Vom Rhein, der bis in die 1970er Jahre immer schmutziger wurde, bis die meisten Tierarten verschwunden waren, der sich heute aber wieder regeneriert hat. Von Lachsen, die Probleme haben, geeignete, sauerstoffreiche Laichplätze in den Nebenflüssen des Rheins zu finden. Von Zuckmücken, die zur Paarungszeit Schwärme von Millionen von Tieren bilden können. Vom Maifisch, der 1930 im Rhein ausgestorben war und langsam wieder angesiedelt wird. Und natürlich von der Wollhandkrabbe, die in Süß- wie Salzwasser zurechtkommt, jahrelang im Rhein heranwächst. Dabei wandert sie viele hundert Kilometer flussaufwärts und zur Fortpflanzung dieselbe Strecke bis in die Nordsee zurück, da sich die Jungkrebse nur im Salzwasser entwickeln können. Im Rhein vertilgen Wollhandkrabben meist Tiere wie Muscheln, Insekten und tote Fische, weil es zu wenige Pflanzen gibt.

Wie die Wollhandkrabbe sind heute 95 Prozent der größeren wirbellosen Fluss-Tiere des Rheins Einwanderer. Sie stammen ursprünglich aus unterschiedlichen Regionen wie dem Schwarzen Meer, Nordamerika oder Ostasien, von wo sie meist per Schiff in den Rhein gelangten. „Die Engländer nennen sie »Aliens«“, sagt Becker – und für manche heimische Art waren die Neuankömmlinge ähnlich vernichtend wie die Weltraummonster. So haben amerikanische Flusskrebse die europäischen Arten zur Strecke gebracht, weil sie eine gefährliche Krankheit, die Krebspest, mitbrachten, gegen die die heimischen Tiere nicht gewappnet waren. Der Große Höckerflohkrebs kommt aus dem Donaudelta und frisst nun kleinere Arten im Rhein weg.

Spezialgebiet Muscheln

Als Ökologe sieht er den Wechsel des Tierbestandes eher pragmatisch. „Ich finde es problematisch, dass einheimische Arten von einwandernden Arten verdrängt werden. Aber es ergeben sich dabei sehr interessante Fragen. Zum Beispiel: Welche Anpassungen machen Einwanderer im Rhein so erfolgreich?“ Zu Beckers Spezialgebieten gehören die Muscheln. 600 Millionen Jahre gibt es die Schalentiere schon auf der Erde, manche von ihnen werden bis zu 120 Jahre alt. Auch die kleine Körbchenmuschel ist ein Einwanderer, der sich im Rhein pudelwohl fühlt und daher zahlreich vorhanden ist. Sie filtert so viele Nährstoffe aus dem Wasser, dass für einheimische Arten kaum etwas übrig bleibt.
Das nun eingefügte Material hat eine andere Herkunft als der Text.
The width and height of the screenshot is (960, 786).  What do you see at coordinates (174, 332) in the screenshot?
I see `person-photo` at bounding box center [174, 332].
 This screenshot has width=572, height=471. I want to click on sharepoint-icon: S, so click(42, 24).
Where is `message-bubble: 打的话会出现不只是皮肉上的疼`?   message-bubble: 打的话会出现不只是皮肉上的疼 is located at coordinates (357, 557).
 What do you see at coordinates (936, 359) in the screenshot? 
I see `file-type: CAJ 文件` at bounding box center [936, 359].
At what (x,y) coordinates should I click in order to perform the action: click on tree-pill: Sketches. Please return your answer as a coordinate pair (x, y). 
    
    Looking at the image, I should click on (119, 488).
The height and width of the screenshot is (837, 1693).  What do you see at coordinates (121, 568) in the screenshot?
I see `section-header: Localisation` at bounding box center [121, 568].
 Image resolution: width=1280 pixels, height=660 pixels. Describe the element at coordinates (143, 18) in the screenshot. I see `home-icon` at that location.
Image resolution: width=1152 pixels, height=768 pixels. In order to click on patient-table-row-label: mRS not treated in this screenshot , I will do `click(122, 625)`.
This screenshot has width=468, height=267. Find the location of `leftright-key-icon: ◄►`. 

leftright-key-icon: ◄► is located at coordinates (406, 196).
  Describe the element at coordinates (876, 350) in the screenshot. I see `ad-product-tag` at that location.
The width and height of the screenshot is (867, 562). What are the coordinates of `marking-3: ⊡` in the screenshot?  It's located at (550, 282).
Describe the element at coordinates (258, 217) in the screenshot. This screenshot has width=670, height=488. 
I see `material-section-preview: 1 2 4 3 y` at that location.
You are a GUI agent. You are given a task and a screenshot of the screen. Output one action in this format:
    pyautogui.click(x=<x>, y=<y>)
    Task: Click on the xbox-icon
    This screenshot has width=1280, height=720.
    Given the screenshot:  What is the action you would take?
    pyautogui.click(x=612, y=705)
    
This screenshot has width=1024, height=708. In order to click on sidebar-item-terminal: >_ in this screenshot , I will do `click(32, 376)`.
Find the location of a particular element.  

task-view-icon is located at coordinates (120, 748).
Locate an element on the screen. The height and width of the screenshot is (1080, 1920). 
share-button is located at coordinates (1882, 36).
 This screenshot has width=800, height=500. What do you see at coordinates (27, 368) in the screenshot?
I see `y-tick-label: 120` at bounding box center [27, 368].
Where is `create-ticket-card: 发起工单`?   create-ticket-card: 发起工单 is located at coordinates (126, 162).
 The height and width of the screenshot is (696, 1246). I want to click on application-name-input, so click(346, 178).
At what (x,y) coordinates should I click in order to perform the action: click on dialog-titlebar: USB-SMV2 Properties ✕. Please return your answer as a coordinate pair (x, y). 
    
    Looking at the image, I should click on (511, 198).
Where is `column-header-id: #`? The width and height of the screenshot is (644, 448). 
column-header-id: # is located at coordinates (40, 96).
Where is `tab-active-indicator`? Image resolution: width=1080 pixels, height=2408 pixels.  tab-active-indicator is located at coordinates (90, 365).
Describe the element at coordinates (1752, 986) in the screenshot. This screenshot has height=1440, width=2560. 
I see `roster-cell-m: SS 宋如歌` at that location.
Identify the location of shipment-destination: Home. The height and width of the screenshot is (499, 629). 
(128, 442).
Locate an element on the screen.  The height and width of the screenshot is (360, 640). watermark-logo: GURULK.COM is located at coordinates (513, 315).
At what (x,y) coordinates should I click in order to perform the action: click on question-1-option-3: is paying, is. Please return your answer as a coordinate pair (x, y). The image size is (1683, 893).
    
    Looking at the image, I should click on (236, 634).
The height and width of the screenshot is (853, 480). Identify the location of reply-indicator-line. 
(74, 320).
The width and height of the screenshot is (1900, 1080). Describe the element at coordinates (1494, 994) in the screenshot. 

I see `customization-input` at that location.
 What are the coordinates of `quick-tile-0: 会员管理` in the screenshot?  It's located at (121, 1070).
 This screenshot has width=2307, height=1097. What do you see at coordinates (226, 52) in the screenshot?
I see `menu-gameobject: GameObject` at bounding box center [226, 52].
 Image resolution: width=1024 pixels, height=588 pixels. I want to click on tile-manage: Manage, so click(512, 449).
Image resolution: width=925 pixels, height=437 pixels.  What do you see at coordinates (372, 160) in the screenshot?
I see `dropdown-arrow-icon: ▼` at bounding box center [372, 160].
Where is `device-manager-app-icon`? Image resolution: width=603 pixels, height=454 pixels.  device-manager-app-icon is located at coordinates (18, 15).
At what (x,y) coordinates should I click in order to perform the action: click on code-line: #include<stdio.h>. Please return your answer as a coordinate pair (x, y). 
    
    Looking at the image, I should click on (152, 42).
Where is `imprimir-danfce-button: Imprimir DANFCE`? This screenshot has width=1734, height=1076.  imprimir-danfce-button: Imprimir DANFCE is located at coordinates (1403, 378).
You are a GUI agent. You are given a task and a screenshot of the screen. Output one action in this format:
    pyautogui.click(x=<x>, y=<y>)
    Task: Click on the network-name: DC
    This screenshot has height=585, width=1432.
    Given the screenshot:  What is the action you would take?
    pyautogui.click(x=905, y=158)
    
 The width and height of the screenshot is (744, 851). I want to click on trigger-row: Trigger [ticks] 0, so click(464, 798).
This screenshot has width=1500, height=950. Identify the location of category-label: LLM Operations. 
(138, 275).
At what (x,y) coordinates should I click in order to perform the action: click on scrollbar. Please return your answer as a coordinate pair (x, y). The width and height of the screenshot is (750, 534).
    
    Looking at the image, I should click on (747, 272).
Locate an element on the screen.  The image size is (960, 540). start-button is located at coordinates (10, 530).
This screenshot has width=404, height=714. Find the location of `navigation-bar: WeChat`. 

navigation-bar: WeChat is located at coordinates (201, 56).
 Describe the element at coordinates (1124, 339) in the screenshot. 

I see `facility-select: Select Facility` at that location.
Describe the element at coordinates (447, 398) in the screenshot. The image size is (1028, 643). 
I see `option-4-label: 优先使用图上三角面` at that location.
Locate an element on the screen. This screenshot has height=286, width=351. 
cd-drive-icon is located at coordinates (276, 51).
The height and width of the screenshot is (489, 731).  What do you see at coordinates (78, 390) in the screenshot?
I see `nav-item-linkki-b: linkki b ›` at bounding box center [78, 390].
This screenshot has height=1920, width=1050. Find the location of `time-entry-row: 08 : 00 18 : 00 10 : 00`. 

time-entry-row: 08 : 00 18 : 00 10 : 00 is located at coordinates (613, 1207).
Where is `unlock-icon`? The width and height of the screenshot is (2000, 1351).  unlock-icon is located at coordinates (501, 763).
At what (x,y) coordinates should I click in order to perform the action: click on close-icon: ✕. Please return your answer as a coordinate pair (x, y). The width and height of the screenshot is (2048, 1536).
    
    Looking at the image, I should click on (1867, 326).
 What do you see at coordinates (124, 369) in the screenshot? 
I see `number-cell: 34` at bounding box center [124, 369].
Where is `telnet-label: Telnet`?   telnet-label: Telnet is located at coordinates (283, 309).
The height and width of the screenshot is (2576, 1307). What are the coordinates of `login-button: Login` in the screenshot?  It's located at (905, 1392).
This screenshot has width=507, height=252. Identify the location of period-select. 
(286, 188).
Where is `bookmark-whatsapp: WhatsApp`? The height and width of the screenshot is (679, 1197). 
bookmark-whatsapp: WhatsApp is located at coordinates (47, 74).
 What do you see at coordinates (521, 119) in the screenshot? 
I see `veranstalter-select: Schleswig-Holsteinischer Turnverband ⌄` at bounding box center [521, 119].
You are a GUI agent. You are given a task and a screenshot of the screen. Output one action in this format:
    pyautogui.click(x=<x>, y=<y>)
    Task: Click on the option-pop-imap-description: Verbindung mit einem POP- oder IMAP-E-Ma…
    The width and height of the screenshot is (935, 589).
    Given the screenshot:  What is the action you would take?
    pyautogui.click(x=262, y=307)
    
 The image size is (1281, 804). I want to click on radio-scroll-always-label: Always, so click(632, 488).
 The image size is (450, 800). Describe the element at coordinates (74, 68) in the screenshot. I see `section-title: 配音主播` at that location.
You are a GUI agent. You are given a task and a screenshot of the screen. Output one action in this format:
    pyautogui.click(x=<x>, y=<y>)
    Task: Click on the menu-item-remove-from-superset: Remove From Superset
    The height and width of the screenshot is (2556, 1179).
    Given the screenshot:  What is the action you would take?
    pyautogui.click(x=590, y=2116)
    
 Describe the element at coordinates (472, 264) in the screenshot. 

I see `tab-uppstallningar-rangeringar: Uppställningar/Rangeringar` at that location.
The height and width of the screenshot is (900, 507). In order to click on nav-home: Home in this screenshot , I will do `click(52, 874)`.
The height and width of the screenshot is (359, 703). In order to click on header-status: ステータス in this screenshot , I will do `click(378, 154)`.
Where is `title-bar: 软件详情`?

Die Arbeit geht Becker und seinem Team auf dem Bootshaus nicht aus. Vieles ist zur rheinischen Flusswelt noch unbekannt und wartet auf Erforschung: Wie wird sich die Klimaerwärmung auf den Fluss auswirken? Welchen Einfluss haben die zahlreichen Plastikpartikel im Rhein auf die Rheinorganismen? Wie verändert sich die Ökologie des Rheins mit der Ankunft weiterer Einwanderer?

Eine gute Nachricht hat der Zoologe Becker aber zum Abschluss: Die Fische im Rhein kann man längst wieder essen. Mit Ausnahme des Aals, der mit Dioxinen belastet ist.